Today, the House Judiciary Committee passed an amendment authored by Congressman Ted Deutch increasing the opportunity for public disclosure of the health effects of oil spill and clean up efforts. The amendment was adopted into the Securing Protections for the Injured from Limitations on Liability (SPILL) Act, a comprehensive bill addressing several issues surrounding liability and claims for the Gulf Coast Oil Spill.
"If any agency within the federal government seeks to keep information related to the BP oil spill secret from the public, my amendment will ensure that proper oversight occurs before that decision is made and that the agreement does not come at the expense of health or safety of the American people," said Congressman Deutch. "I am pleased to have my amendment incorporated into the SPILL Act, and I hope to have this important legislation up for a full vote in the House of Representatives as soon as possible. With so many families, businesses, and communities devastated by the Deepwater Horizon spill, it is critical that Congress updates our outdated liability laws to ensure that victims have an adequate path to recourse."
On April 20, 2010, an explosion on the Deepwater Horizon oil drilling platform caused a massive oil spill in the Gulf of Mexico that is spreading throughout the Gulf Coast and perhaps beyond. Eleven of the 126 crew members were killed, and 17 were injured. To address some of the issues surrounding liability for the Gulf Coast oil spill, Mr. Conyers introduced H.R. 5503, the Securing Protections for the Injured from Limitations on Liability (SPILL) Act. The current liability regime surrounding the Gulf Coast oil disaster is exceedingly complex and outdated. In many cases, the prevailing laws were written in the mid-19th century to protect American merchant ship owners. This legislation updates the liability system to provide fairness to victims by eliminating anomalies in the law.
The Deutch amendment addresses Section 6(b) of the underlying bill, which provides an exception to Section 6 which makes certain secrecy agreements regarding the discharge of contaminants into US waters unenforceable. Under the exception, a directive for a secrecy agreement that is contained in a court order is enforceable. In addition, this exception also permits the issuing of secrecy agreements by a Government agency that has the authority to enforce the agreement in a court. If the agreement is challenged in court, the secrecy agreement is enforceable if the Government agency can demonstrate by a preponderance of the evidence that the agreement is "necessary to protect public health or safety."
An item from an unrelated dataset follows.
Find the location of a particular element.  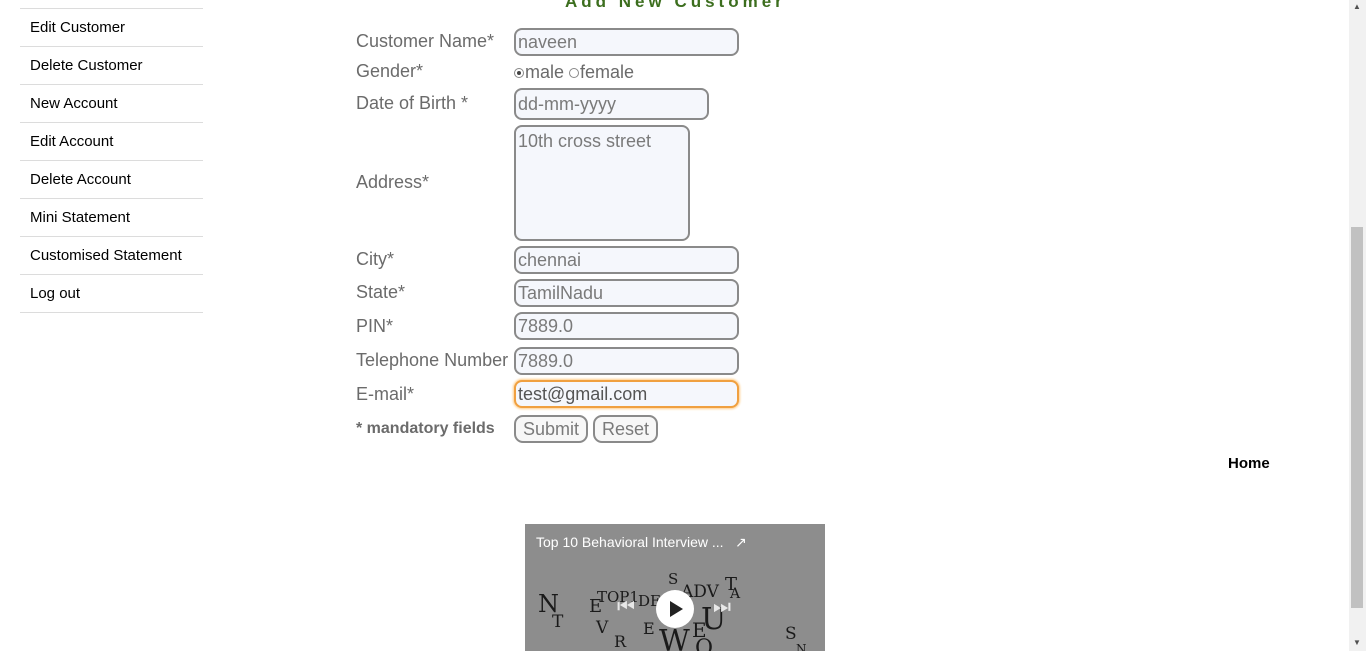

state-input: TamilNadu is located at coordinates (626, 293).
The Deutch amendment would make two important changes to this exception. First, the amendment would require that a court granting the enforcement of a secrecy agreement that is needed for the public health and safety must state factual findings and conclusions of law relating to the enforcement of the agreement on the record. Second, the amendment would require that in the event a Government agency is enforcing their secrecy agreement in a court, that the agency demonstrate by clear and convincing evidence that the agreement is needed to protect the public health or safety.
This amendment would encourage a court that issues a secrecy agreement restricting public access to this information to become well informed - possibly through a hearing, witness testimony, or the submission of other evidence -- on the issue before taking steps to restrict public access to information on contaminants that have been discharged in US waters. Moreover, requiring courts to enter their factual and legal reasoning into the record would ensure that the public has a basis to appeal the decision, should they believe it to be necessary. The amendment would also place a reasonable burden on a Government agency that seeks to keep information secret on the discharge of contaminates into our waters. If a Government agency wants to keep information that affects the public health or safety secret and out of public dissemination, then they should have to satisfy that burden of proof. Keeping information secret from the public, especially if the information relates to the public health or safety, should only be a last resort.